Omit the pictures, then write out every entry exactly as it reads.

● ● ● ● ●

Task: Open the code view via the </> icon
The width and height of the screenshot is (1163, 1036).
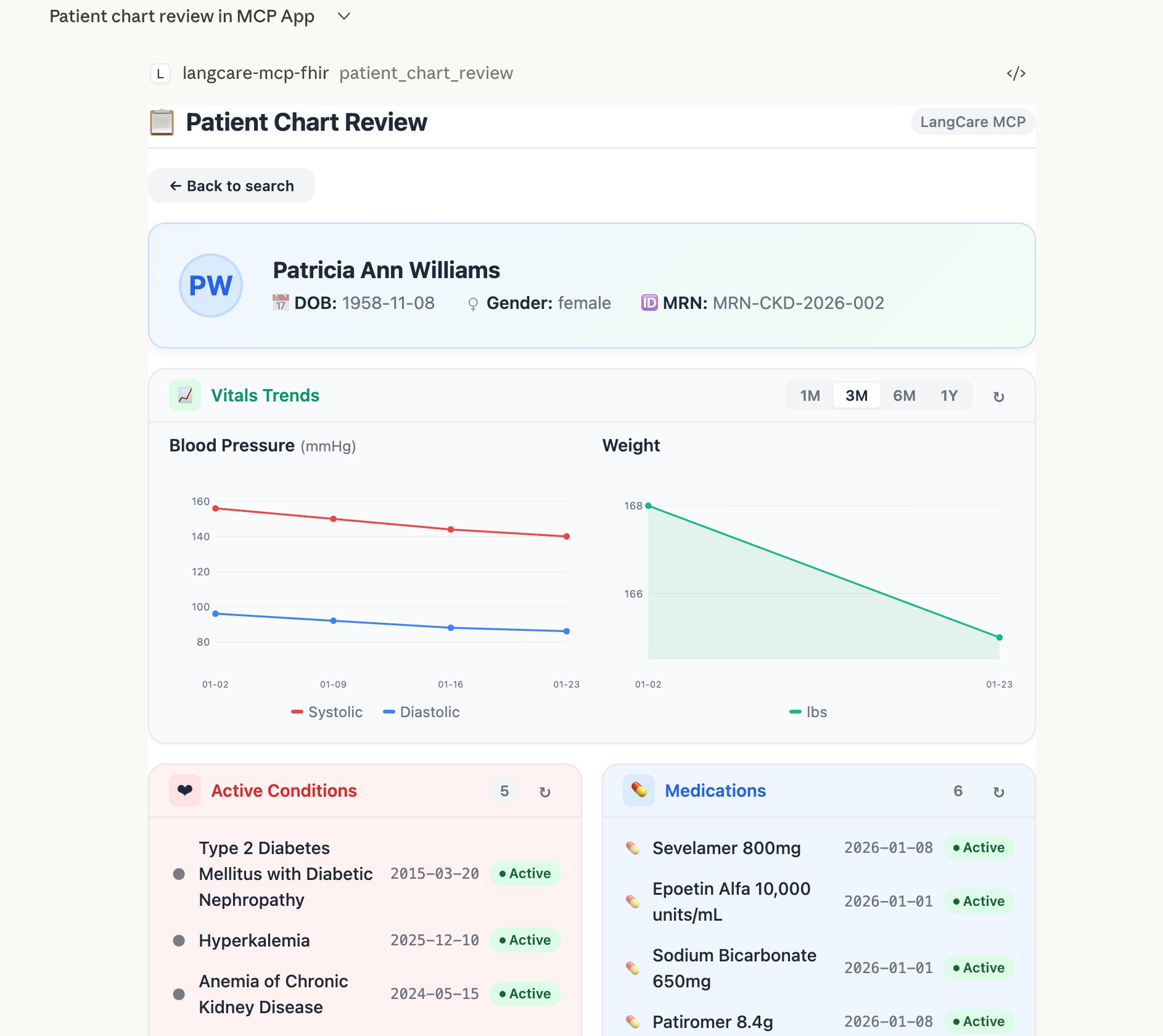Action: 1016,73
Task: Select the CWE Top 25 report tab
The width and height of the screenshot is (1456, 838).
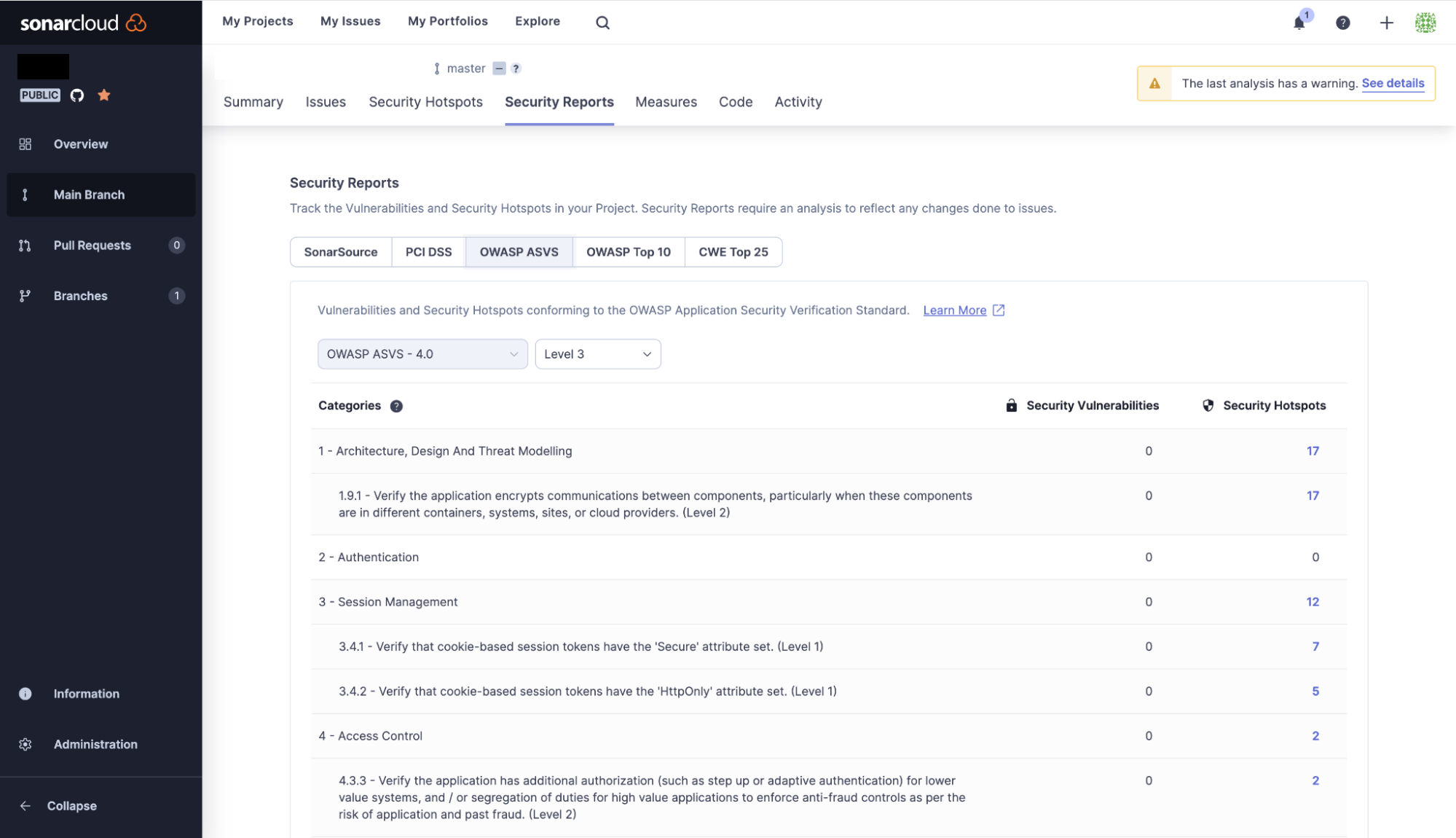Action: tap(733, 252)
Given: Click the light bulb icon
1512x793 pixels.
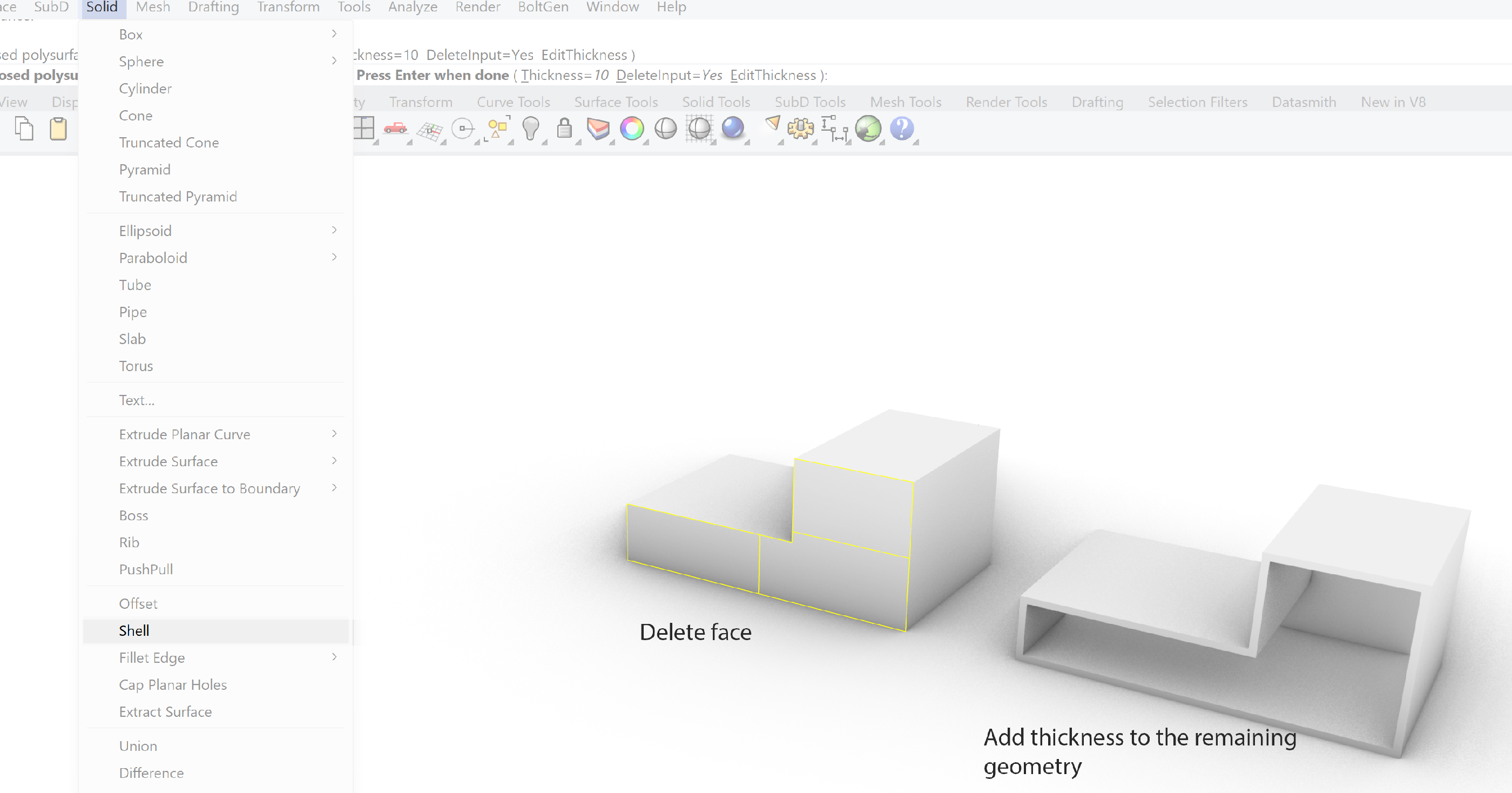Looking at the screenshot, I should click(x=531, y=128).
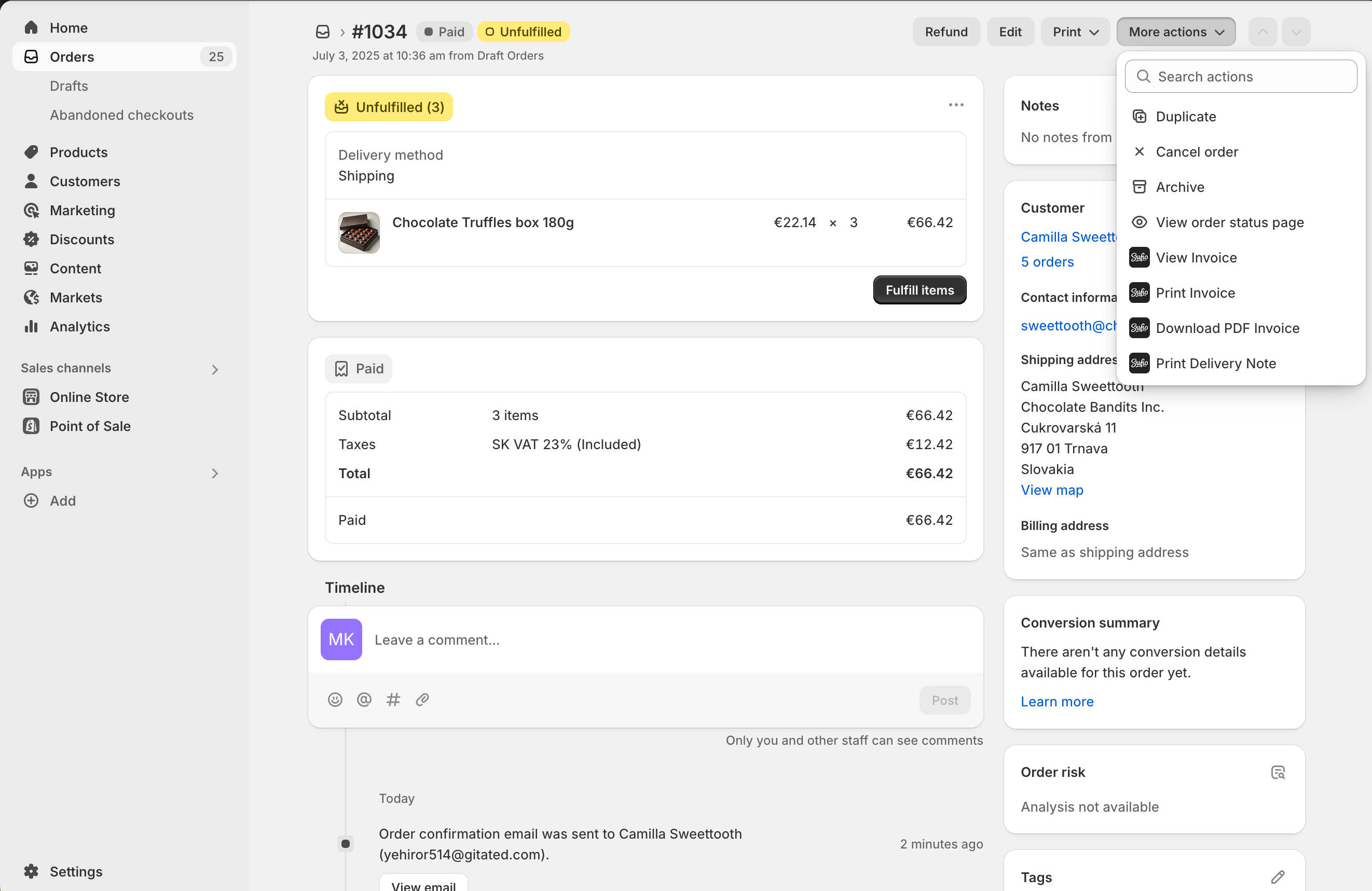The image size is (1372, 891).
Task: Open Order risk analysis icon
Action: click(1278, 772)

● ● ● ● ●

| Task response |
Task: Open the code view via the </> icon
The width and height of the screenshot is (1163, 1036).
Action: 1016,73
Task: Select the CWE Top 25 report tab
The width and height of the screenshot is (1456, 838).
Action: tap(733, 252)
Given: Click the light bulb icon
1512x793 pixels.
Looking at the screenshot, I should click(x=531, y=128).
The image size is (1372, 891).
Task: Open Order risk analysis icon
Action: click(1278, 772)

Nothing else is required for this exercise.